Пламя заполняет собой весь коридор. Георгий уже едва виден. К совету Георгий прислушался, он лупит по стене руками и ногами, но она не поддается, и тогда он, задействуя последнее средство, врезается в стену лбом. Этого она не выдерживает. Вслед за развалившейся стеной обрушивается потолок, следует надрывающий барабанные перепонки треск, все обращается в пыль.
ГЕОРГИЙ на мертвой каменистой равнине. Серое небо пугающе нависает, грозная тишина навевает мысли о скором и печальном конце; Георгий пытается сбить наваждение, набирает рывками побольше воздуха и в полную силу орет. Свой голос он не услышал. Повторив попытку, Георгий понял, что здесь ему суждено молчать. Почему же? что за идея? открывающий рот Георгий разговаривает с собой вслух, но наружу сказанные им слова не выходят; Георгий ходит, жестикулирует и осекается.

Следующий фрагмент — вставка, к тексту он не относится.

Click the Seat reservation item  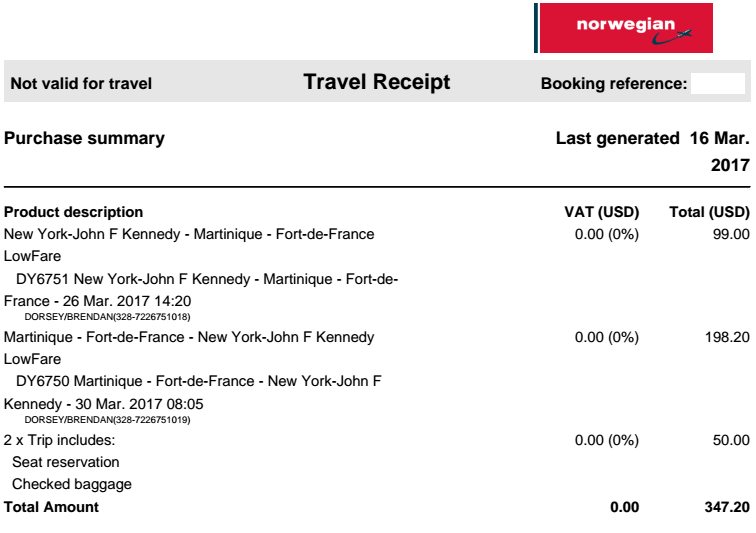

Перед ним стоит рыцарь. В нечищенных доспехах, с вынутым из ножен мечом; шлем деформирован. Забрало опущено.
Завязать общение Георгий не в состоянии. Он напряженно выжидает.
Я к тебе, — сказал рыцарь.
Ты можешь говорить? — удивленно спросил Георгий.
И ты можешь, — ответил рыцарь. — Разве нет?
До того, как ты пришел, я не мог. Я бы не стал тебе врать. Ты не обезьяна?
Какая еще обезьяна? — возмутился рыцарь.
Она завела меня в лабиринт. Чтобы очутиться здесь, я из него вырвался, и я бы не сказал, что усилия того стоили.
Ты был не в лабиринте, — сказал рыцарь.
Я шел по прямому коридору. Ты, смотрю, в курсе… как думаешь, мне надо тебе доверять?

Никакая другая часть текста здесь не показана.